Problem:
Leaving out the pictures, copy each record below exactly.

Pixel coordinate grounding data:
______________________________
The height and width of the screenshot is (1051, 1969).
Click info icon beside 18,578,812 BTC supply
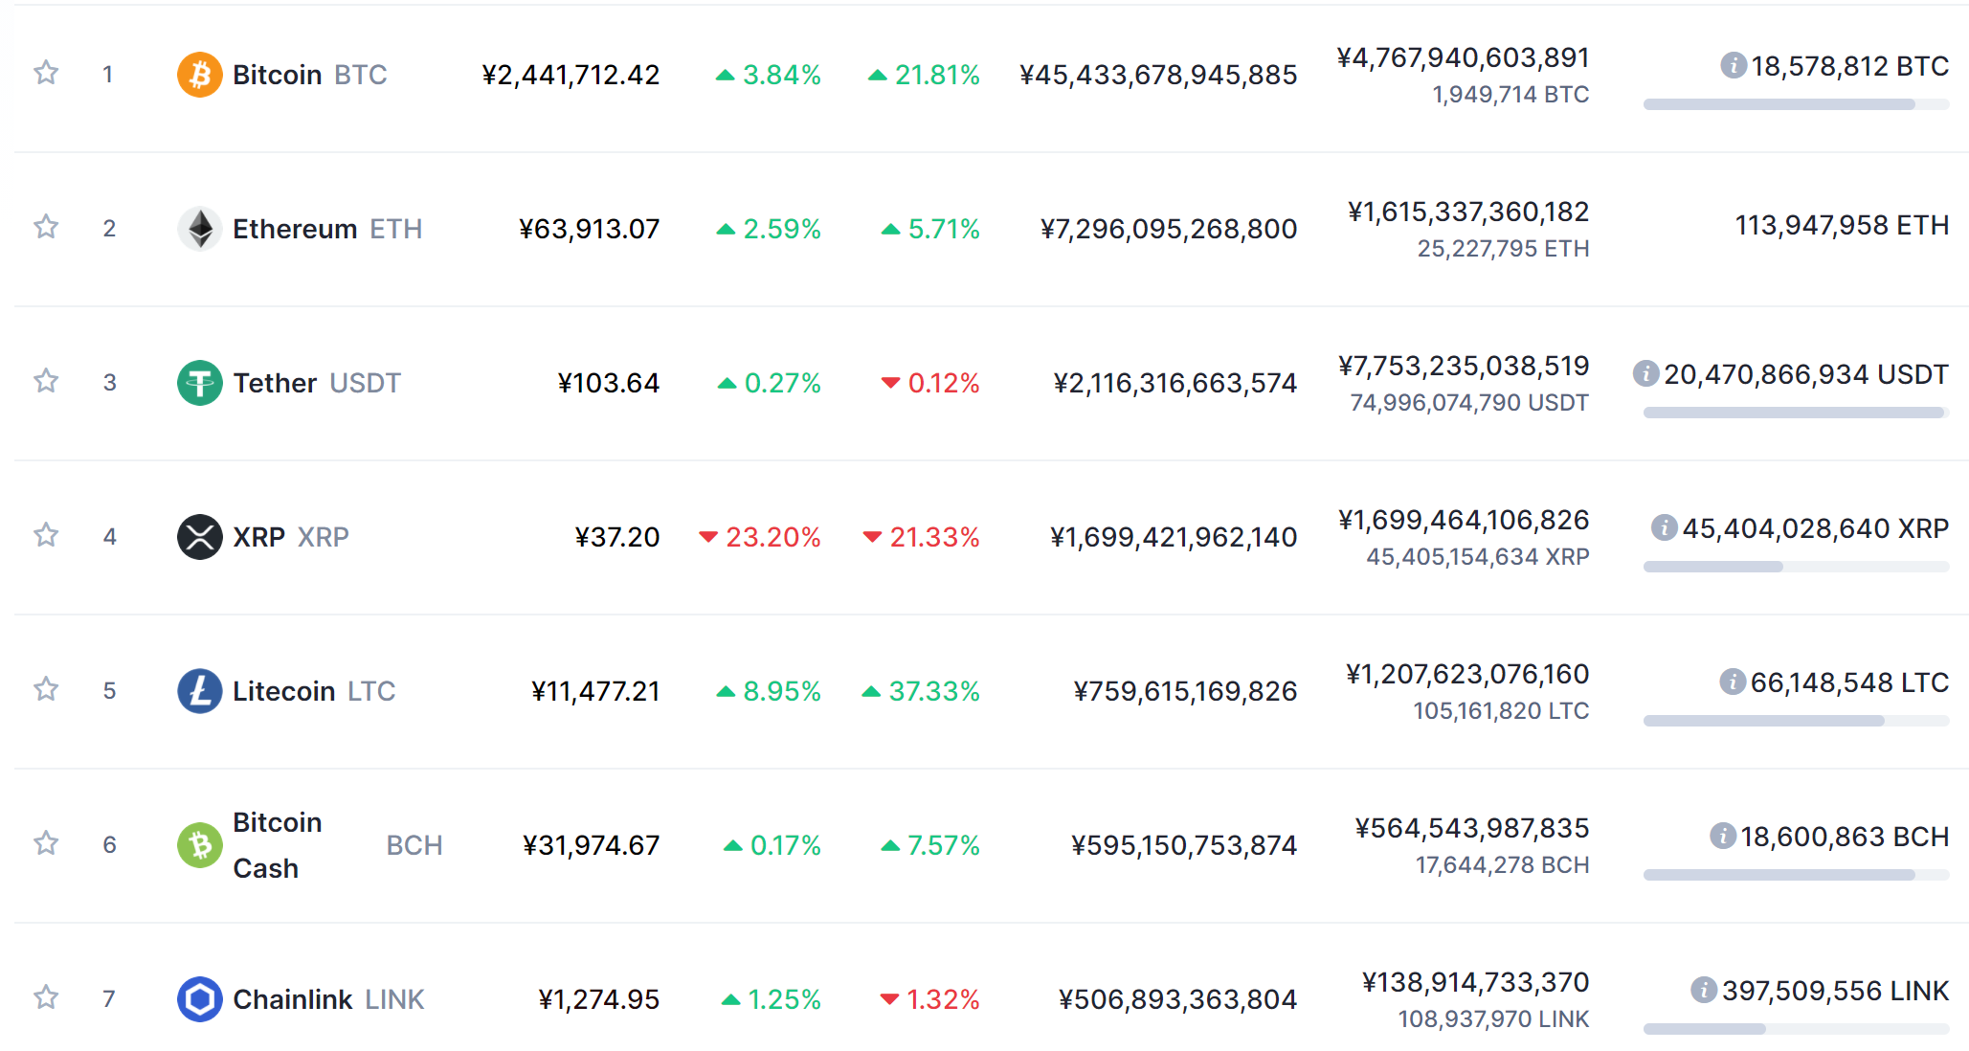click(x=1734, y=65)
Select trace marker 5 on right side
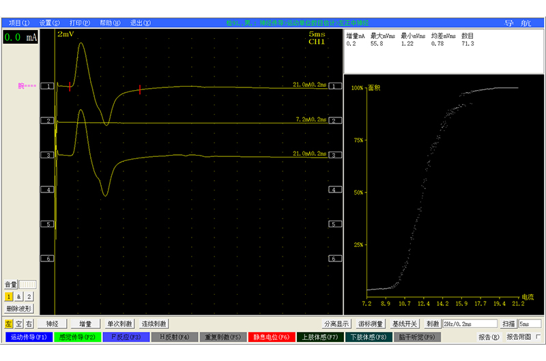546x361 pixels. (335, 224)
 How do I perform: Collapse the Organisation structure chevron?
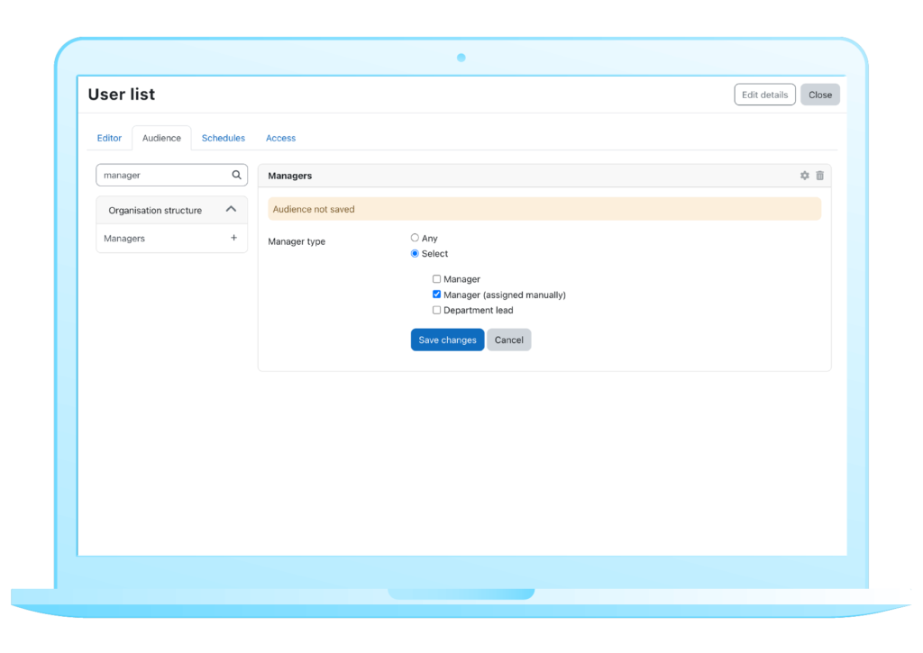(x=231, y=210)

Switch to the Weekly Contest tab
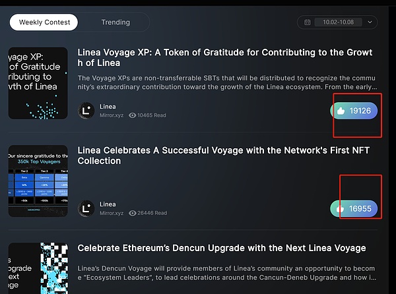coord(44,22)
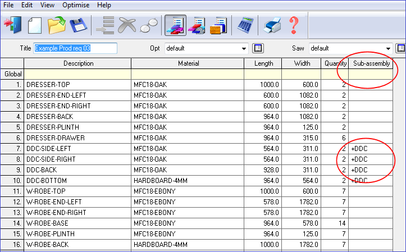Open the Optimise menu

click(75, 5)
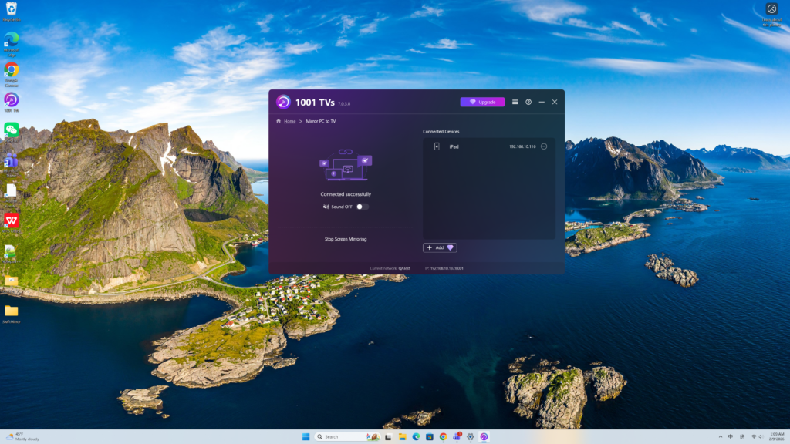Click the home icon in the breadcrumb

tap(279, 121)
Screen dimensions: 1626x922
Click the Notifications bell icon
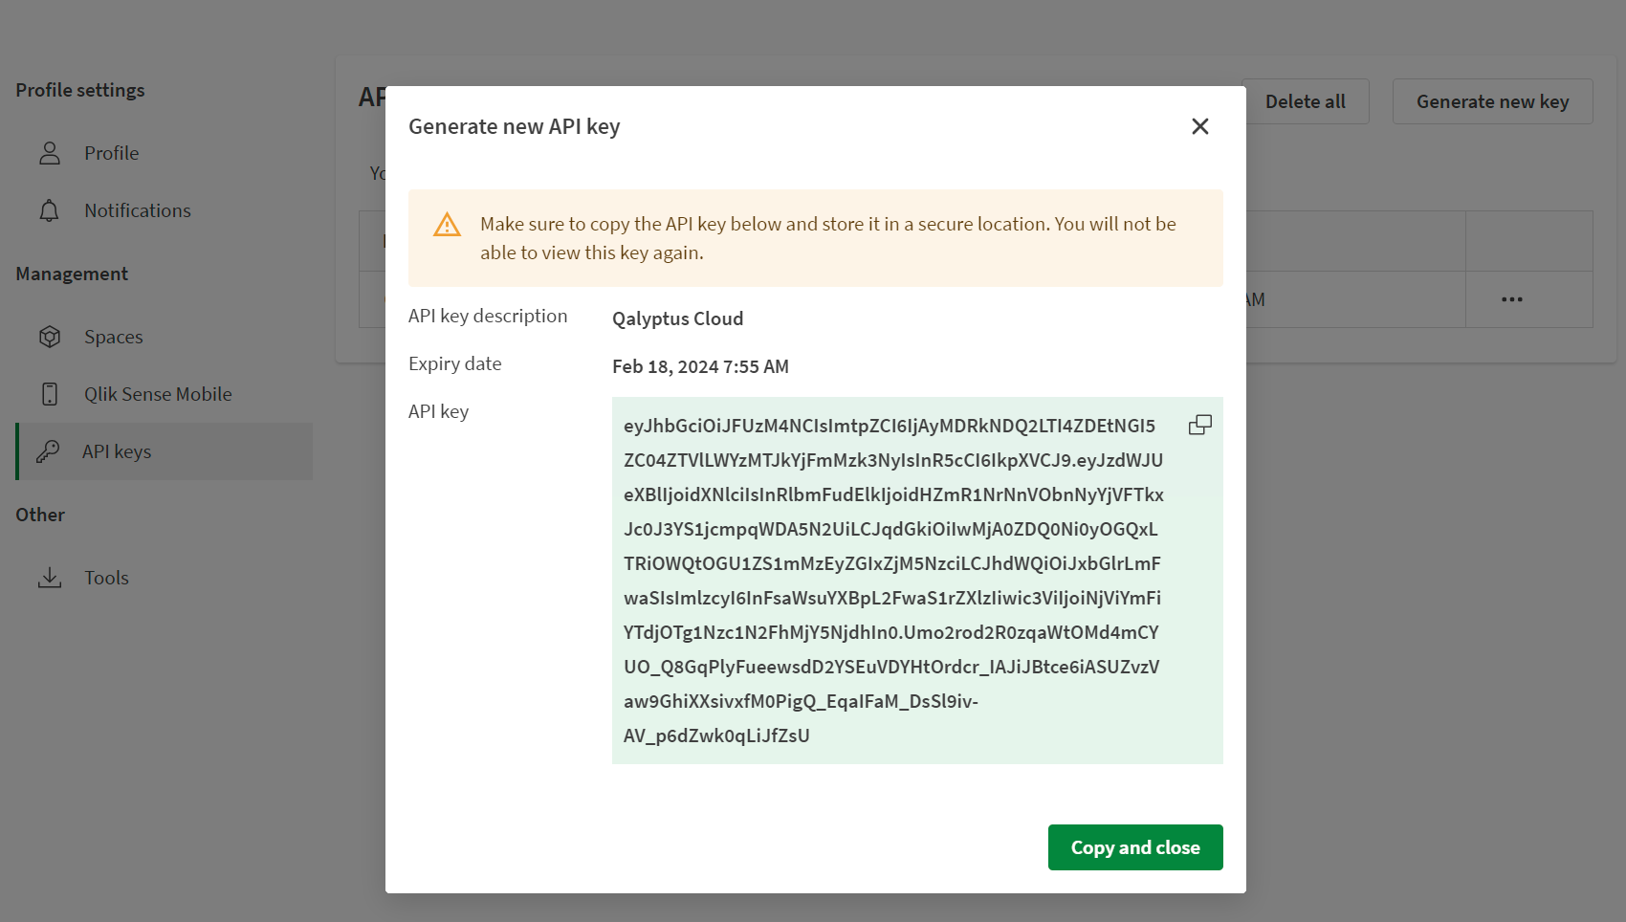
______________________________
Solution to this task:
The height and width of the screenshot is (1051, 1969).
Click info icon beside 18,578,812 BTC supply
click(x=1734, y=65)
Select trace marker 5 on right side
546x361 pixels. (335, 224)
 How do I perform: Collapse the Organisation structure chevron?
(x=231, y=210)

Switch to the Weekly Contest tab
coord(44,22)
Open the Optimise menu

click(75, 5)
Click the home icon in the breadcrumb

tap(279, 121)
Screen dimensions: 1626x922
Click the Notifications bell icon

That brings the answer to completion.